Same year, around the world
Featured events in 1911
1911·East Asia·Politics

Wuchang uprising ends the Qing

An accidental bomb explosion in a rented Wuhan room forced revolutionary soldiers to move early. They seized the arsenal, then the city. Province after province declared independence. Within months two thousand years of imperial China ended, and a fragile republic under Sun Yat-sen took its place, soon to fracture into warlord fiefs.

October 10, 1911Modern Era
1911·Oceania·Exploration

Amundsen reaches the South Pole

With sledges, skis, and fifty-two dogs he planned to eat along the way, Norwegian Roald Amundsen reached ninety south and planted his flag in the ice. Robert Falcon Scott's British party arrived a month later, found the Norwegian tent, and died walking home. Earth's last empty point had been filled in.

December 14, 1911Modern Era
1911·North America·Disaster

Triangle Shirtwaist fire

In a New York loft, sewing-machine operators, mostly young immigrant women, burned or leapt when a scrap bin ignited. The exit doors had been locked to prevent theft. One hundred forty-six died on the sidewalk and inside. The outrage birthed modern American workplace safety laws and a militant labor movement.

March 25, 1911Modern Era
1911·Europe·Science

Rutherford's gold foil experiment

At Manchester, Ernest Rutherford's students fired alpha particles at thin gold foil. Most went straight through, but a few bounced wildly back.

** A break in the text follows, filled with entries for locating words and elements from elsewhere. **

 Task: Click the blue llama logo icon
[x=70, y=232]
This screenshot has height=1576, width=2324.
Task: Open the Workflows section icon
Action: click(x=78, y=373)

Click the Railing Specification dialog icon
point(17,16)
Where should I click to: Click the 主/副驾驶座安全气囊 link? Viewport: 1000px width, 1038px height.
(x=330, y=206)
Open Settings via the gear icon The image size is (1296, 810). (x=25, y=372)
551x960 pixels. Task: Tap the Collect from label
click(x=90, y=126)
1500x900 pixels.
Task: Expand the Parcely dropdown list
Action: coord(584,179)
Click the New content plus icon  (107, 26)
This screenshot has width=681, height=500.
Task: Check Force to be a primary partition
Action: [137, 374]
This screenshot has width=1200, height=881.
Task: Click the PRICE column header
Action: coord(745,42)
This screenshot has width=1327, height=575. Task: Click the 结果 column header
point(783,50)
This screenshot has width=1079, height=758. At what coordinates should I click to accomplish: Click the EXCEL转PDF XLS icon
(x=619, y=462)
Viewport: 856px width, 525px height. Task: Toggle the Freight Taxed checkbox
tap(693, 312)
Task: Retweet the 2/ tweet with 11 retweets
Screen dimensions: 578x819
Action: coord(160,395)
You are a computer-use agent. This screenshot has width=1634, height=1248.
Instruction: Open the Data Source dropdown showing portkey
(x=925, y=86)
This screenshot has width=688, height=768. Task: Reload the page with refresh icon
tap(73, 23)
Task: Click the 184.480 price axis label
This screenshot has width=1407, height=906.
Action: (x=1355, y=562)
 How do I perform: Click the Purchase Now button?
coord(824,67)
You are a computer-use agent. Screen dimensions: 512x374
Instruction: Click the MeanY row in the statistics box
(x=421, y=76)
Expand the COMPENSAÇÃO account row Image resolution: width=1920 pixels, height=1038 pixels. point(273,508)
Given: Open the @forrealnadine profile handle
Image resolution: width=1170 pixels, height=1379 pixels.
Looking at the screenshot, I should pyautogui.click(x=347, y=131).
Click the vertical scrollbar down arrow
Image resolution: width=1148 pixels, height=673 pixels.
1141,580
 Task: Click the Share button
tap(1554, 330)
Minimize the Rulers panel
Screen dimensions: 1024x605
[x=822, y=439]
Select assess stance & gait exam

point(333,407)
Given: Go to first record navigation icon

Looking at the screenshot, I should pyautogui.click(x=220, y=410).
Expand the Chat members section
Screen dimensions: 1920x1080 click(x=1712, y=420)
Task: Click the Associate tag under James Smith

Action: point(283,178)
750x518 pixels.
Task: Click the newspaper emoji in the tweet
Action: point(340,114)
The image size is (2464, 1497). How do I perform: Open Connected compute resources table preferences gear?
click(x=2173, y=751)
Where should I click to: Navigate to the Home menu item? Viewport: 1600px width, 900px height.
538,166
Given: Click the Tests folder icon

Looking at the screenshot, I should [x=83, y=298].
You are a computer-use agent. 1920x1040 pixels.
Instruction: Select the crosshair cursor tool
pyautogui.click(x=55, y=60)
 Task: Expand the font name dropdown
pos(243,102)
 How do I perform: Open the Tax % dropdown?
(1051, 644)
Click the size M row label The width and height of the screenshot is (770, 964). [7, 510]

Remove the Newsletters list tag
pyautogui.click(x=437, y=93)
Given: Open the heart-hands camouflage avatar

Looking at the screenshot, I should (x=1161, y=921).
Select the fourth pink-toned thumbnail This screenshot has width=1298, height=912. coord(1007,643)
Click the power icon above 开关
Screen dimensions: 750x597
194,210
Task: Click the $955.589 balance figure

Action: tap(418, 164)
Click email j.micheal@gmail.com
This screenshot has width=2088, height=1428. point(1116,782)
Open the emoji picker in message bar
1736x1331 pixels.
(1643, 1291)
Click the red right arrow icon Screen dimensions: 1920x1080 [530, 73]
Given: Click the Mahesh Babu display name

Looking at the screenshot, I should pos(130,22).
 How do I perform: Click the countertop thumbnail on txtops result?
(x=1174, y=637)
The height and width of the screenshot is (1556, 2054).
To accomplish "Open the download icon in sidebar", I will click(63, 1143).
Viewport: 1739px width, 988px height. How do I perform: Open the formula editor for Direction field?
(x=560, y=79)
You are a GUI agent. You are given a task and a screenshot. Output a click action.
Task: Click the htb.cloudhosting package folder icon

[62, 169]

It was, Rutherford said, as if you fired artillery at tissue paper and it came back at you. He concluded that atoms had tiny, dense, positively charged nuclei surrounded by mostly empty space. The plum pudding model was dead. Modern atomic physics had its foundation.

1911Modern Era
1911·South America·Exploration

Machu Picchu rediscovered

An American historian named Hiram Bingham, hunting through the Peruvian Andes for a lost Inca stronghold, was led by a local farmer up a steep ridge and found the ruins of Machu Picchu overgrown with jungle. The fifteenth-century stone citadel had been visible only to a few farmers for four centuries. The world now had a new wonder.

1911Modern Era
1911·Europe·Culture

Monet's water lilies series

In his Giverny garden, a seventy-one-year-old Claude Monet began painting the water-lily pond as an immersive environment, not a view, working on canvases so large they wrapped around the viewer. The series would grow to dozens of enormous paintings destined for the Orangerie in Paris. Impressionism had reached the edge of abstraction, a decade before abstraction had a name.